Publicado em 21/10/2009 as 12:00am

Projeto de reforma imigratória bipartidário é anunciado

Dias antes da caminhada planejada para Washington, dois senadores anunciaram um projeto de lei de imigração bipartidário

 

Dias antes da caminhada planejada para Washington, dois senadores anunciaram um projeto de lei de imigração bipartidário, que aumentaria os recursos para aplicação nas fronteiras e criaria um cartão de social security biométrico, para evitar falsificações e legalizar milhões de imigrantes indocumentados.

Os senadores Charles Schumer, democrata de Nova York e Lindsey Graham, republicana de South Carolina, apresentaram a sua proposta em um artigo de opinião publicado no "Washington Post", dizendo que "o povo americano merece mais do que uma retórica vazia e impraticável para a deportação em massa. " O plano também pede a criação de um programa de admissão de trabalhadores temporários.

 

O presidente Obama elogia a proposta

O artigo foi imediatamente elogiado pelo presidente Obama, que prometeu ajudar a traduzir a ideia numa proposta legislativa e de continuar a trabalhar "para forjar um consenso bipartidário este ano."

 

O plano dos senadores "responde à necessidade de escorar as nossas fronteiras", disse Obama em um comunicado, "e exige responsabilidade, tanto dos trabalhadores que estão aqui ilegalmente e os empregadores que jogam com o sistema."

 

Pelo menos 50.000 pessoas participaram ontem da caminhada.
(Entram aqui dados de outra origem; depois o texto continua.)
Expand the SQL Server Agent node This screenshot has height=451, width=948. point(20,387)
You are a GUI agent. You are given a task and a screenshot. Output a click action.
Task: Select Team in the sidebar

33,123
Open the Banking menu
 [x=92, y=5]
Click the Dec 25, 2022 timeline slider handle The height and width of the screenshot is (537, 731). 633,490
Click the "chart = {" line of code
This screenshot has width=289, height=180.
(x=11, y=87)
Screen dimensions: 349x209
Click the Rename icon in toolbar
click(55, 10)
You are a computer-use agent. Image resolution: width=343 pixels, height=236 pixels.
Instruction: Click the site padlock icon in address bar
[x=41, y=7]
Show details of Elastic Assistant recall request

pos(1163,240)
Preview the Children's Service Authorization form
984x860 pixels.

Um comício realizado por simpatizantes do movimento e transmitido ao vivo pela CNN pressionava a Casa Branca e os legisladores no sentido de tomarem medidas urgentes sobre a reforma da imigração.

 

"A reforma da imigração não pode esperar mais um ano, um outro prazo", disse Angélica Salas, diretora executiva da Coalition for Humane Immigrant Rights, de Los Angeles. "O momento é esse e a caminhada em Washington serve para deixar isso claro."

 

Ali Noorani, diretor executivo do Fórum Nacional de Imigração, disse que Schumer e Graham entendem que o sistema está falido e precisa ser corrigido. "O plano deles é um importante passo em frente", disse Noorani. "A probabilidade de reforma da imigração fica muito forte com esses aliados."

 

Os esforços anteriores para aprovar uma lei de reforma da imigração fracassaram em 2007. Agora, com a desaceleração econômica e os milhões de norte-americanos sem trabalho, os adversários à reforma disseram que era ainda menos provável que o público apoiasse a legalização de cerca dos 12 milhões de imigrantes indocumentados.

 

"Permitir que milhões de imigrantes ilegais fiquem (nos EUA) e tirem empregos dos cidadãos é como dar a chave da casa a um ladrão", disse o deputado Lamar Smith (R-Texas).

 

Mark Krikorian, do Center for Immigration Studies, que favorece os controles mais rigorosos da imigração, disse acreditar que não havia "nenhuma possibilidade" de a legislação ser assinada pelo presidente. "Esta é apenas uma maneira de fingir que mostram que há progresso quando não há absolutamente nada de novo no que eles têm escrito", disse ele.

 

 

O plano dos dois senadores abrange um território já familiar de todos: a segurança nas fronteiras, melhoria da segurança interna, trabalhadores temporários e legalização. O plano de legalização de imigrantes indocumentados determina que eles teriam que admitir que infringiram a lei, prestar serviços comunitários, pagar multas e impostos atrasados e aprender Inglês. Segundo o plano, o projeto de lei também daria o "cartão verde" (green card) para imigrantes que fizessem um mestrado ou doutorado em ciência, tecnologia, engenharia ou matemática, de qualquer universidade americana.

 

Desde que assumiu, Obama e a sua administração foram sugerindo aos legisladores e simpatizantes, para conseguirem apoio para a reforma do sistema de imigração. Janet Napolitano, Secretária do Departmento de Segurança Territorial (Homeland Security) realizou dezenas de reuniões com membros da Câmara e do Senado e organizou sessões de mesa redonda com políticos, empresários e grupos religiosos em várias cidades do país.

 

Tamar Jacoby, que administra a "ImmigrationWorks USA", uma federação de empregadores simpatizantes com a reforma, disse que foi encorajado pelo plano dos dois senadores a sugerir um adendo, para mais trabalhadores poderem vir legalmente para os EUA quando fosse necessário. Jacoby disse que a publicação desse artigo mostra agora ao público e a todos os interessados de que é chegado o momento certo para o processo.

 

"Faz parte, para se passar qualquer projeto, de se granjear o apoio do público", disse ela. "Os eleitores vão prestar atenção no que aconteceu neste fim de semana."